**Assignment:** Transcribe the data below in full, exactly.

(Collected data entries)

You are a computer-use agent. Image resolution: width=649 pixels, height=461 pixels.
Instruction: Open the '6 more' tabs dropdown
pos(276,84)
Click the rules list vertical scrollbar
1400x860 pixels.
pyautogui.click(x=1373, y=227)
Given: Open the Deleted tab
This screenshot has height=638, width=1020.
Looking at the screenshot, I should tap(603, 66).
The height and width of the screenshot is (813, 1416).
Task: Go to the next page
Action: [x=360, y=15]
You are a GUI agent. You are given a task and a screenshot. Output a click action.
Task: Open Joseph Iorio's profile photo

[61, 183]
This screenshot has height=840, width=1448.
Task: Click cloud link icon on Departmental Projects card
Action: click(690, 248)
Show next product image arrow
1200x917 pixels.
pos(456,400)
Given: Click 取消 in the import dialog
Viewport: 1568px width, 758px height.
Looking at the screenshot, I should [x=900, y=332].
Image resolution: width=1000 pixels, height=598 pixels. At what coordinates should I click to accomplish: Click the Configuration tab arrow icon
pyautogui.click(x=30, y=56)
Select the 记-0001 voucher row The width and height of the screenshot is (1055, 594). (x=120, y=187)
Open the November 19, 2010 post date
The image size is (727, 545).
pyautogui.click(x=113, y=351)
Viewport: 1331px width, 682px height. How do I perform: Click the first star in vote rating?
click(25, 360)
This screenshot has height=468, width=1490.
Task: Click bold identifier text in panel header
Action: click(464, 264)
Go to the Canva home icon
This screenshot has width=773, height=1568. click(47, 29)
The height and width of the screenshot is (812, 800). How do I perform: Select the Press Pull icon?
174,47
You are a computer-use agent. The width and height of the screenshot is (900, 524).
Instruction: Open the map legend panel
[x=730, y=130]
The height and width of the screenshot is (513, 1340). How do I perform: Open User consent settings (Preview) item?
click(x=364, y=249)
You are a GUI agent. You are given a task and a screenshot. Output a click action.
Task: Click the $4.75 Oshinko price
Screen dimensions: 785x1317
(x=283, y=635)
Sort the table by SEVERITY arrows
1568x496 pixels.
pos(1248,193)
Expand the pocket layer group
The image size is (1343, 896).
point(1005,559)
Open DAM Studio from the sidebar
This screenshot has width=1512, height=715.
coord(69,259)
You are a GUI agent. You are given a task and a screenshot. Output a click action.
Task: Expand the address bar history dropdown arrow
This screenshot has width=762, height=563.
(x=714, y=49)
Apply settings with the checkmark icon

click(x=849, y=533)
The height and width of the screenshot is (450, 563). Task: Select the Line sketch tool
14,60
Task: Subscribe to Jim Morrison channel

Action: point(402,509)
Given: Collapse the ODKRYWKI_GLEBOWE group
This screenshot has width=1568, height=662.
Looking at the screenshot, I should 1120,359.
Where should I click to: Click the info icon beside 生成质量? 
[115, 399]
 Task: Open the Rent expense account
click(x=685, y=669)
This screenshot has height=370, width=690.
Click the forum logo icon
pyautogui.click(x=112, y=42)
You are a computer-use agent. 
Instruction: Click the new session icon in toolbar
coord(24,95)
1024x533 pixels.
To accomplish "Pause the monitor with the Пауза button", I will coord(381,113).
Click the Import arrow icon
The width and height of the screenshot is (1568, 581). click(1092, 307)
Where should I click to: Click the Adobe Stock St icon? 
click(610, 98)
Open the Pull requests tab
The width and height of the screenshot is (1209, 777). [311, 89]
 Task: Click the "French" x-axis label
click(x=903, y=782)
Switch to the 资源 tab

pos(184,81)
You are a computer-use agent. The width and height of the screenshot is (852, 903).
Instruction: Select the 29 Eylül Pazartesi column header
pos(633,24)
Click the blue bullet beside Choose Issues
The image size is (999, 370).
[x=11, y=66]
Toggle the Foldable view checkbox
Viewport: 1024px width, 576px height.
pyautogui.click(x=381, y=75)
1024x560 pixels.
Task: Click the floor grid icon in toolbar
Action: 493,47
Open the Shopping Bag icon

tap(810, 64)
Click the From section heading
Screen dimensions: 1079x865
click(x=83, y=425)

**Response to this exercise:**
You are a computer-use agent. Image resolution: width=649 pixels, height=461 pixels.
Instruction: Open the '6 more' tabs dropdown
pos(276,84)
Click the rules list vertical scrollbar
1400x860 pixels.
pyautogui.click(x=1373, y=227)
Given: Open the Deleted tab
This screenshot has height=638, width=1020.
Looking at the screenshot, I should tap(603, 66).
The height and width of the screenshot is (813, 1416).
Task: Go to the next page
Action: [x=360, y=15]
You are a GUI agent. You are given a task and a screenshot. Output a click action.
Task: Open Joseph Iorio's profile photo

[61, 183]
This screenshot has height=840, width=1448.
Task: Click cloud link icon on Departmental Projects card
Action: click(690, 248)
Show next product image arrow
1200x917 pixels.
pos(456,400)
Given: Click 取消 in the import dialog
Viewport: 1568px width, 758px height.
Looking at the screenshot, I should [x=900, y=332].
Image resolution: width=1000 pixels, height=598 pixels. At what coordinates should I click to accomplish: Click the Configuration tab arrow icon
pyautogui.click(x=30, y=56)
Select the 记-0001 voucher row The width and height of the screenshot is (1055, 594). (x=120, y=187)
Open the November 19, 2010 post date
The image size is (727, 545).
pyautogui.click(x=113, y=351)
Viewport: 1331px width, 682px height. How do I perform: Click the first star in vote rating?
click(25, 360)
This screenshot has height=468, width=1490.
Task: Click bold identifier text in panel header
Action: click(464, 264)
Go to the Canva home icon
This screenshot has width=773, height=1568. click(47, 29)
The height and width of the screenshot is (812, 800). How do I perform: Select the Press Pull icon?
174,47
You are a computer-use agent. The width and height of the screenshot is (900, 524).
Instruction: Open the map legend panel
[x=730, y=130]
The height and width of the screenshot is (513, 1340). How do I perform: Open User consent settings (Preview) item?
click(x=364, y=249)
You are a GUI agent. You are given a task and a screenshot. Output a click action.
Task: Click the $4.75 Oshinko price
Screen dimensions: 785x1317
(x=283, y=635)
Sort the table by SEVERITY arrows
1568x496 pixels.
pos(1248,193)
Expand the pocket layer group
The image size is (1343, 896).
point(1005,559)
Open DAM Studio from the sidebar
This screenshot has width=1512, height=715.
coord(69,259)
You are a GUI agent. You are given a task and a screenshot. Output a click action.
Task: Expand the address bar history dropdown arrow
This screenshot has width=762, height=563.
(x=714, y=49)
Apply settings with the checkmark icon

click(x=849, y=533)
The height and width of the screenshot is (450, 563). Task: Select the Line sketch tool
14,60
Task: Subscribe to Jim Morrison channel

Action: point(402,509)
Given: Collapse the ODKRYWKI_GLEBOWE group
This screenshot has width=1568, height=662.
Looking at the screenshot, I should 1120,359.
Where should I click to: Click the info icon beside 生成质量? 
[115, 399]
 Task: Open the Rent expense account
click(x=685, y=669)
This screenshot has height=370, width=690.
Click the forum logo icon
pyautogui.click(x=112, y=42)
You are a computer-use agent. 
Instruction: Click the new session icon in toolbar
coord(24,95)
1024x533 pixels.
To accomplish "Pause the monitor with the Пауза button", I will coord(381,113).
Click the Import arrow icon
The width and height of the screenshot is (1568, 581). click(1092, 307)
Where should I click to: Click the Adobe Stock St icon? 
click(610, 98)
Open the Pull requests tab
The width and height of the screenshot is (1209, 777). [311, 89]
 Task: Click the "French" x-axis label
click(x=903, y=782)
Switch to the 资源 tab

pos(184,81)
You are a computer-use agent. The width and height of the screenshot is (852, 903).
Instruction: Select the 29 Eylül Pazartesi column header
pos(633,24)
Click the blue bullet beside Choose Issues
The image size is (999, 370).
[x=11, y=66]
Toggle the Foldable view checkbox
Viewport: 1024px width, 576px height.
pyautogui.click(x=381, y=75)
1024x560 pixels.
Task: Click the floor grid icon in toolbar
Action: 493,47
Open the Shopping Bag icon

tap(810, 64)
Click the From section heading
Screen dimensions: 1079x865
click(x=83, y=425)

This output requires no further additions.